The Invincible War! Complete in one issue! Robert Kirkman does his best work in his Image books. This issue picks up with Angstrom Levy sending 20 evil duplicates of Invincible to attack the Image Universe. Every super-hero in the publisher's stable shows up to start trying to take them down. I loved the frenetic nature of the issue. Invincible himself barely gets more panel time than the regular cast in this one, and there is even time for some quick cuts to more obscure guests like Pitt, Cyberforce, and Youngblood. I really dug the use of the Global Guardians and the Teen Team in this one, as we see a few members of both team sacrifice themselves for their team. I won't ruin who the deaths are, but I find myself REALLY hoping that at least one of them isn't permanent. I loved Robot's reaction to a team-member's sacrifice in particular. And I swear, the Immortal never comes out of these things well, does he? What a painful life that guy has. The final charge at Levy was great too, with Kid Omni Man, Invincible, and Bulletproof seeming to be the last men standing. I'm familiar with all these characters, so the stakes seemed high and the danger great. This really could have been a summer-long crossover, which was the feel I know Kirkman was going for.

The issue is another game changer for the ongoing series. It seems the world is pretty well devastated at the conclusion, and the world blames Invincible. I don't think things will go post-apocalyptic, but it could get rough. Levy is still around, although further disfigured, and we get some new villains too. The heroes only killed 12 of the 20 evil Invincibles, and the other 8 are still around, banished in another dimension, we could easily see them again. The weird surgeons are also taking a more active role, and they want Levy to work for them now. Very interesting.

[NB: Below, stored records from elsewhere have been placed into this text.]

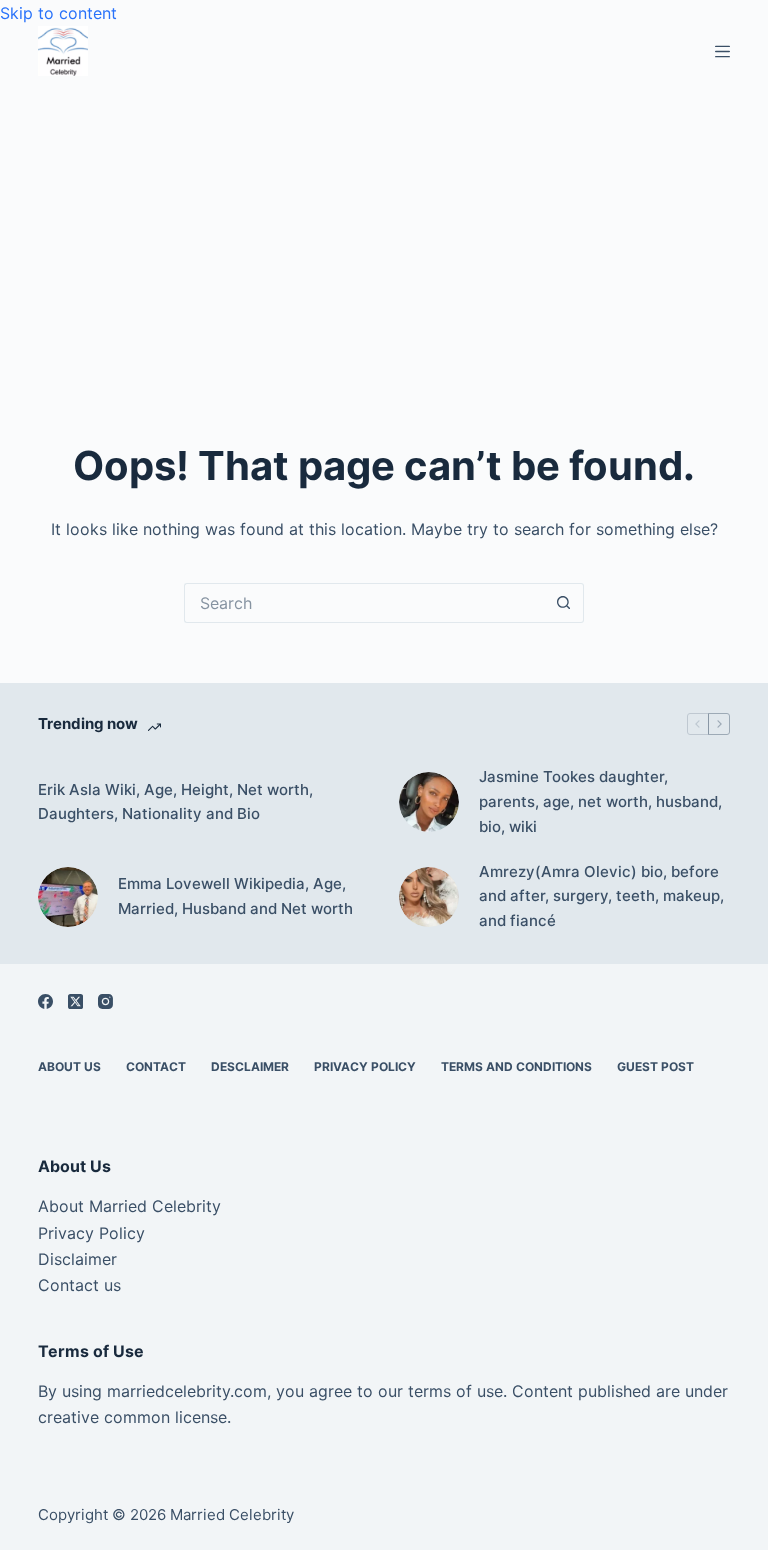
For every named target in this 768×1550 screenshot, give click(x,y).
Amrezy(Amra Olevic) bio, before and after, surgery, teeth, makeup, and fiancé (601, 896)
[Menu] (722, 51)
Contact (156, 1066)
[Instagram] (105, 1001)
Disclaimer (77, 1259)
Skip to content (58, 13)
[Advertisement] (384, 226)
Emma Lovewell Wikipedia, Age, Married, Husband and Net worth (235, 896)
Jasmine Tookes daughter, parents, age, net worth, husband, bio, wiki (600, 801)
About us (69, 1066)
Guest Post (655, 1066)
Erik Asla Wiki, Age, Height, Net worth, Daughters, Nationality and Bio (175, 802)
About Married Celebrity (129, 1206)
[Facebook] (45, 1001)
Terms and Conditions (516, 1066)
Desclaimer (250, 1066)
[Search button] (564, 603)
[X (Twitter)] (75, 1001)
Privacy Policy (365, 1066)
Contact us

Ryan Ottley is fantastic. I loved his take on Youngblood (Shaft charging forward with an arrow nocked was great). His Wolf-Man was tremendous too, he had a great take on the character. He draws many of his ladies sort of similarly, which works well on the Cyberforce ladies, but not quite as great on Witchblade.

Excellent

2 comments:

Newmie Newmz said...

Kirkman does a big crossover event in one issue (an FU to the multi-issue tie-ins of DC and Marvel?). If he was trying to prove that you can do a crossover universal event in one issue and have it be just as good or better than a multi-issue, multi-book tie-in series I think he failed. All it proved to me is that the extreme opposite of the usual still leaves some things to be desired. Apparently perfecion lies somewhere in between.

I felt this story arc and issue were rushed and choppy.

There was not a lot of build up to the Invicible War. Maybe three issues worth of teasers? Then the war itself is begun and concluded in one quick issue.

It looks like Kirkman is leading Image down the road to establishing a more shared Image Universe. That's OK. Nothing wrong with that. As long as crossover maddness doesn't ensue. Though it looks like that is the way it is going to go anyway.

This seemed like little more than one giant advertisement for Image comics; on average I'd say there were one to two panels per title character or team (not of the Invicible title) fighting an Invincible doppleganger. No character dynamics or development. They said little (if anything at all) and the reader didn't really see them do anything.

Speaking of; at least one major event was completely off panel (though I'm guessing we'll see that in a flashback or have it rehashed later and learn the outcome which is fine).

Also, structurally I found some of the panels choppy and hard to follow.

That being said, I am in agreement that this issue did have a few shining moments; particularly involving the Guardians of the Globe, the Teen Team, and the final showdown. And it will be interesting to see where the series goes from here as the status quo has changed again (getting sick of hearing that from the comics industry too "The event that will change the status quo forever... or at least 10 issue... maybe a year").

Invincible continues to be one of my favorite comics. But like any series one likes it will inevitably have both it's high and low points. I can't say this issue was a particular high point but neither was it disappointingly low.

I'd give this issue a grade of Fair.

Timbotron said...

I can see your points, and I'm sure my opinion was partially due to how much I loved the speed of the conflict. After Secret War lingering for SO long, I loved the huge bombastic battle and even some fallout all in one issue. No doubt the Image folks had very little development, but I suppose I really wasn't looking for it, I just want the main cast's story, and the others are just window dressing.